Katherine and Robert “Wake” Wheeler
|The Wheelers were lovin’ the planet and each other at Machu Picchu
As shaman practitioners, the Wheelers travel around the world to study energy arts. So it was only natural that the Wheelers chose to marry last June atop Machu Picchu, the Incan ruins in Peru, a site steeped in spiritual and cultural significance.
“It was just me, my husband and the hummingbirds,” Katherine said of their simple, intimate ceremony, adding that in the shaman religion, hummingbirds represent ancestral spirits.
What followed was a year-long series of eco-honeymoons to spiritual retreats. In the Yucatan, the Wheelers visited Azulik, a small, rustic, clothing-optional resort for couples. Each of the 15 cabañas is built from local hardwoods and has wood-carved bathtubs, a private beach and no electricity.
On another Yucatan trip, the Wheelers visited Genesis Retreat, which is adjacent to Ek Balam, an archaeological site uncovered in the ’90s. The eco-resort’s services include a natural, bio-filtered pool, six open-air cabañas, bikes to explore the natural wonders and opportunities to meet Mayan villagers. The spiritual solitude of these natural, rustic locales, Katherine said, will surely keep the Wheelers going back.
Tom and Victoria Schnieder
Thirty-three years ago, the Schnieders fell in love in northern British Columbia, loaded up their canoe and paddled off into the arctic sunset to a remote island. After marrying on the mainland, they returned to the Queen Charlotte islands and built a log cabin, where they lived for three years and their children were born. “We lived as hunter-gatherers,” Tom said.

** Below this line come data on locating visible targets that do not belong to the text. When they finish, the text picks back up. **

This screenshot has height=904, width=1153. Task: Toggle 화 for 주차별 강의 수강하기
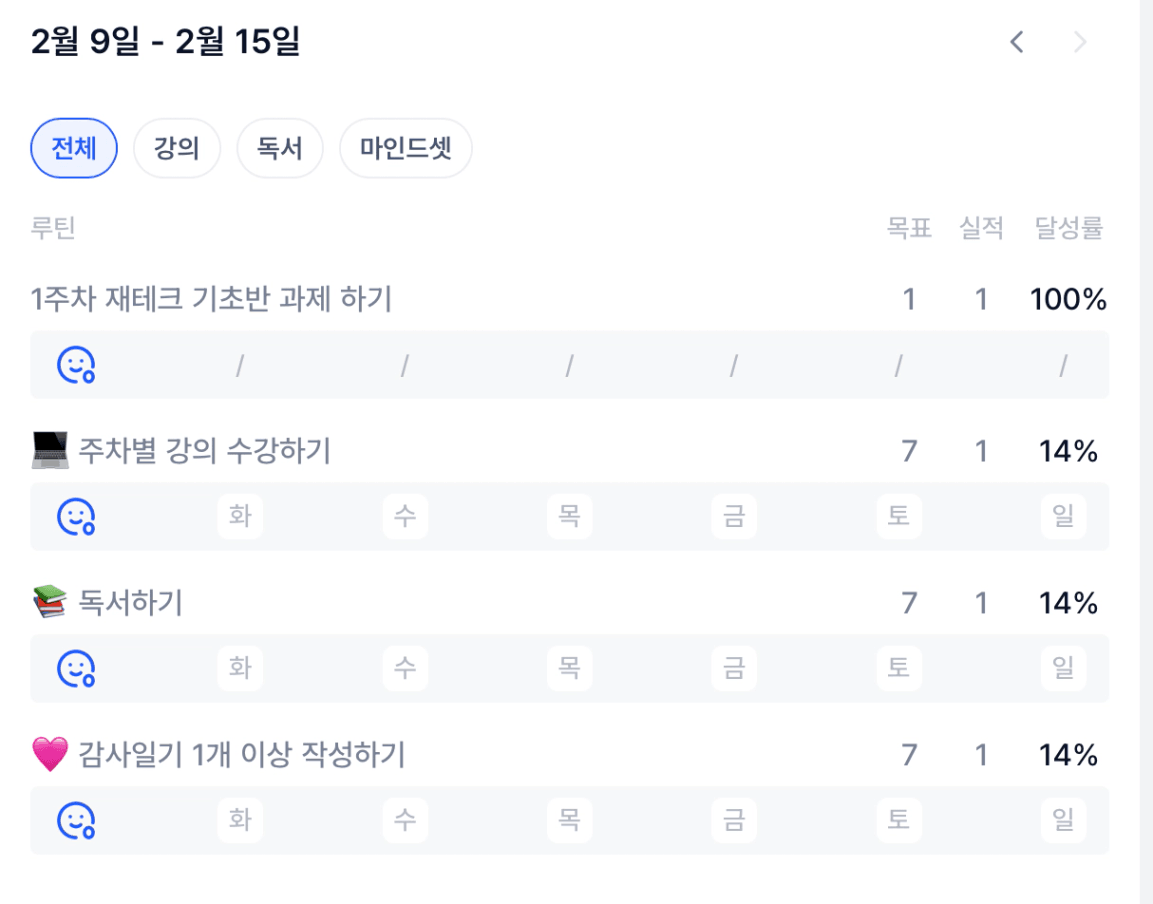coord(240,517)
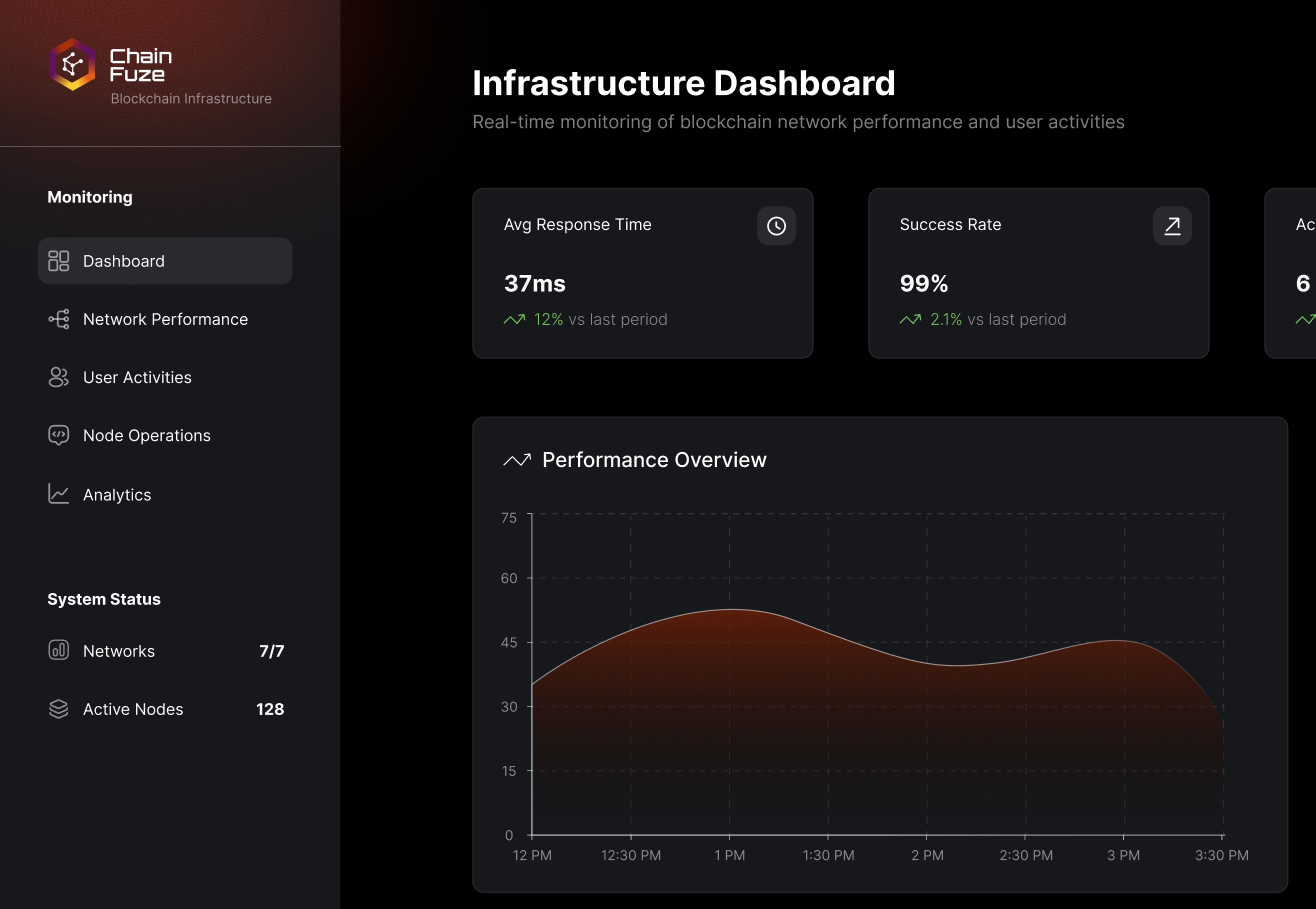
Task: Click the ChainFuze hexagon logo
Action: click(x=72, y=65)
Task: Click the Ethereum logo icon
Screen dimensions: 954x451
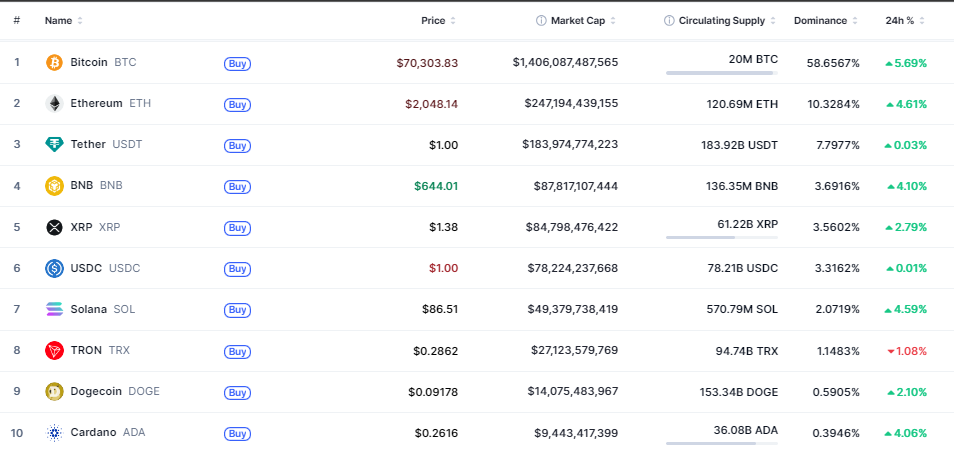Action: 54,103
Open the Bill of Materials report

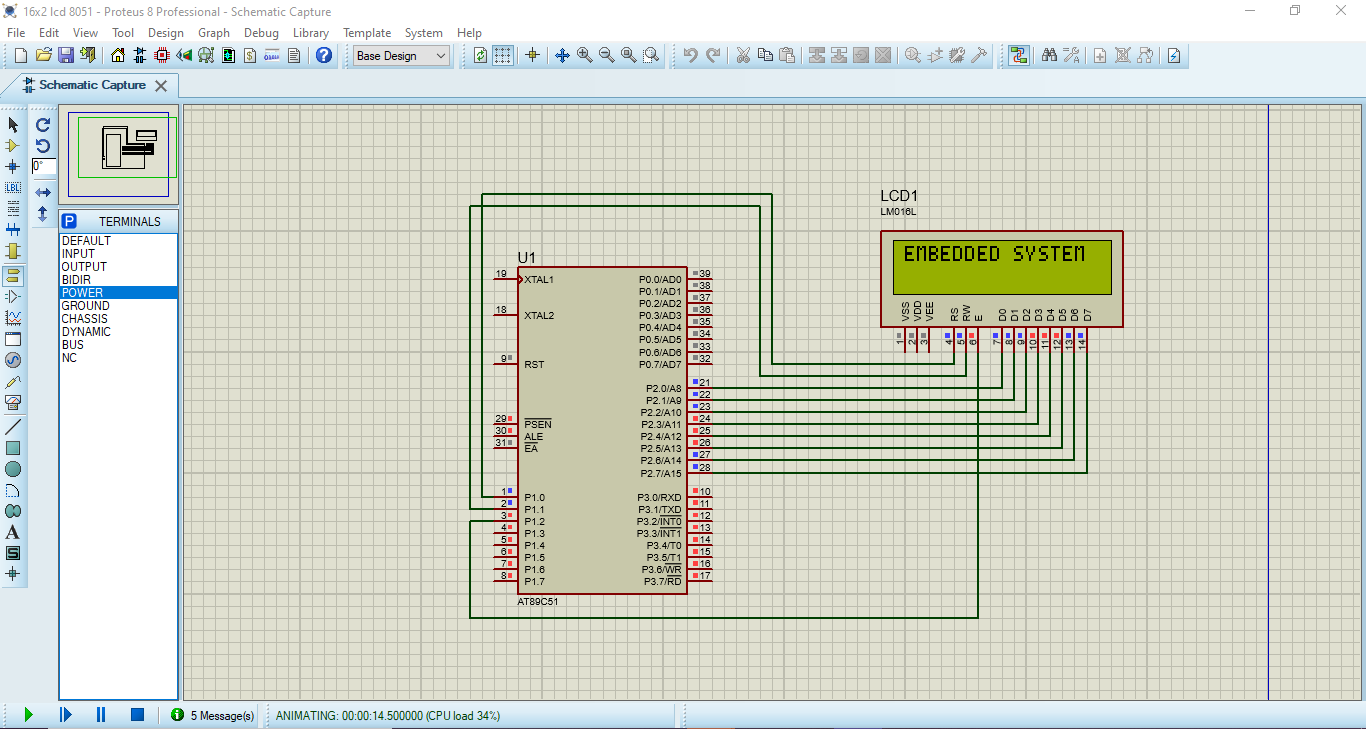249,55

The land is now a national park or the Schnieders would seriously consider moving back, they say. Not surprisingly, their love of wild adventure and raw nature persists: For their anniversaries, the Schneiders travel for a month into the heart of the tropics. For their 28th, they rented a bamboo hut in the Osa Peninsula rainforest of southwestern Costa Rica. Entirely off the grid, the hut and facilities, including a well water pump, were solar powered. Windowless except for some half-wall shutters, the open-air hut allowed forest creatures to fly, crawl, scamper or slither inside. In the mornings, they awoke to the thunderous roar of small howler monkeys. In the afternoons, they swam, fished, gazed at scarlet macaws and iridescent blue butterflies and got acquainted with the nearby village. The Schneiders won’t stop exploring. “We still really love the unknown, the adventure,” Victoria said.